Grenacher L, Juchems M
Diagnostikzentrum für Radiologie, Nuklearmedizin und Prävention, MVZ Radiologisch-nuklearmedizinisches Diagnostikzentrum Augustenstraße/München GmbH, Diagnostik München, Augustenstraße 115, 80798, München, Deutschland.
Diagnostische und Interventionelle Radiologie, Klinikum Konstanz, Konstanz, Deutschland.
Radiologe. 2017 Dec;57(12):1075-1090. doi: 10.1007/s00117-017-0326-8.
By improving the techniques of pancreatic surgery, the mortality and morbidity for pancreatic carcinoma could be significantly reduced. For radiologists a profound knowledge of the surgical techniques is of decisive importance. Based on this knowledge postoperative complications can be reliably uncovered and local recurrences can be detected at an early stage. The complications resulting from pancreatic surgery can be severe and often necessitate a radiological intervention. As pancreatic cancer itself is a severe disease with a poor 5‑year survival, which can only be improved by an R0 resection, it is crucial to identify using imaging those patients who are primarily operable or who can potentially achieve an operable condition through neoadjuvant chemotherapy (borderline) and inoperable patients to avoid postoperative complications which would additionally weaken them and result in unnecessary delays in initiating palliative therapy. Thus, familiarity with the clinical criteria of resectability and also inoperability in pancreatic cancer nowadays represents an essential basic knowledge for every oncological radiologist.

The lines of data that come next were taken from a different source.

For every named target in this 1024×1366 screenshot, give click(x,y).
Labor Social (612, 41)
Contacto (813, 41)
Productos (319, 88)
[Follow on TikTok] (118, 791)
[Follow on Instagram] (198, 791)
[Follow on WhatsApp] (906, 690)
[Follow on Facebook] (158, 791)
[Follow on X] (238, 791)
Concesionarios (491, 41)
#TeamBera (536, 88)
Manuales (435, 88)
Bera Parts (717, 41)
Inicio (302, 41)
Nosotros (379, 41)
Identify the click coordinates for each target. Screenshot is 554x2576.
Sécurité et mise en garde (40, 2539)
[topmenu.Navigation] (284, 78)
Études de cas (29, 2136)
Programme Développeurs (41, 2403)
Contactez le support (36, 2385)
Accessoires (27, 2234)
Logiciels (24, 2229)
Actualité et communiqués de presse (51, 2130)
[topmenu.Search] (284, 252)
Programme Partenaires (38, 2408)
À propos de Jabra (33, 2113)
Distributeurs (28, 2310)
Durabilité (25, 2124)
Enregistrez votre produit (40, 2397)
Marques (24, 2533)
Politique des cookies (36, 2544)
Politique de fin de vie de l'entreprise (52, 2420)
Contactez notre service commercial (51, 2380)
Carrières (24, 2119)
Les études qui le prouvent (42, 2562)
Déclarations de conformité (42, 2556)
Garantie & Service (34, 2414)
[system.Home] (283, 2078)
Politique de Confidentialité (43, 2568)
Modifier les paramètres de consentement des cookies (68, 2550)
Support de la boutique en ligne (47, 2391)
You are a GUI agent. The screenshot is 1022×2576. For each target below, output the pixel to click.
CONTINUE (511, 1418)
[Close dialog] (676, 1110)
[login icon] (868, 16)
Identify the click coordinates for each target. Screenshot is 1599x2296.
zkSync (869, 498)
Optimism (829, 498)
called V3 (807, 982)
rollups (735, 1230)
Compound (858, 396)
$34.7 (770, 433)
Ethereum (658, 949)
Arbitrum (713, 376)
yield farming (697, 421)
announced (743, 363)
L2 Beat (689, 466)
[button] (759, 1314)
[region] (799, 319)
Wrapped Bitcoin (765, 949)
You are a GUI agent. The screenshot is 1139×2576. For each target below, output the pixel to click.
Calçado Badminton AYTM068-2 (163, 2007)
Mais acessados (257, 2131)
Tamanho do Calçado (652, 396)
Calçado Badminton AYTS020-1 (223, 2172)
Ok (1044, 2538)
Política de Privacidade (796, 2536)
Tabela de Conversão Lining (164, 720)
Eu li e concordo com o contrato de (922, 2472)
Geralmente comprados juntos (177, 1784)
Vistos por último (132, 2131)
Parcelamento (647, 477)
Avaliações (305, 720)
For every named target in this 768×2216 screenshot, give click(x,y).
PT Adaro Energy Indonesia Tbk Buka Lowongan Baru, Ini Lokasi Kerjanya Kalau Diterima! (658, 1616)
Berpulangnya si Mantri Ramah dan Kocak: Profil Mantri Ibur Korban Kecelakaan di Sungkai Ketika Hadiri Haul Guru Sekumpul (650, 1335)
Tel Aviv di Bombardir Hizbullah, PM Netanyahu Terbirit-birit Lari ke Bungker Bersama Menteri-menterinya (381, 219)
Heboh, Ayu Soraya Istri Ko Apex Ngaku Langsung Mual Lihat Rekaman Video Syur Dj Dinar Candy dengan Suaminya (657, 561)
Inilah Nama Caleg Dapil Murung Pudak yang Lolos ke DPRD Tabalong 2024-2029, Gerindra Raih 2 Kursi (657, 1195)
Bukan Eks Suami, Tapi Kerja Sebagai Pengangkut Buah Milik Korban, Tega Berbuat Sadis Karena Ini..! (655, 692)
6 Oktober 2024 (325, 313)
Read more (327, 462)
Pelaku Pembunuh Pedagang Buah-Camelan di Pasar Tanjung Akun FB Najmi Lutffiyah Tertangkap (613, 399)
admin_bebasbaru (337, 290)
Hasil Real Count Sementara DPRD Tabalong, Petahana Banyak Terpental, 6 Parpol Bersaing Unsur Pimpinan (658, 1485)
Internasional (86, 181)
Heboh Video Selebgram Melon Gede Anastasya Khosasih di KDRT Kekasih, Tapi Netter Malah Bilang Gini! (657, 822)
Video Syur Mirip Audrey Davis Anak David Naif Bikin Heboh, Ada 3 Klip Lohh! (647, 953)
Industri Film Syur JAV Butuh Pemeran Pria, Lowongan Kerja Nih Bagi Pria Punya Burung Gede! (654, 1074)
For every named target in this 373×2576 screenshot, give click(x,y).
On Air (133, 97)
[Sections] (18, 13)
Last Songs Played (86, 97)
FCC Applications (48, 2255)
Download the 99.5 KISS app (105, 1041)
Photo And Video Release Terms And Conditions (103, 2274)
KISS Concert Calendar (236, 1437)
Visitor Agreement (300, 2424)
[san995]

通过改进胰腺手术技术,胰腺癌的死亡率和发病率可显著降低。对于放射科医生而言,深入了解手术技术至关重要。基于这一知识,术后并发症能够被可靠地发现,局部复发也能在早期被检测出来。胰腺手术引发的并发症可能很严重,常常需要进行放射学干预。由于胰腺癌本身是一种严重疾病,5年生存率低,只有通过R0切除才能改善,因此利用影像学识别那些主要可手术切除的患者、那些通过新辅助化疗有可能达到可手术状态(临界可切除)的患者以及不可手术切除的患者至关重要,以避免术后并发症进一步削弱他们,并导致姑息治疗开始的不必要延迟。因此,熟悉胰腺癌可切除性以及不可切除性的临床标准如今是每位肿瘤放射科医生必不可少的基础知识。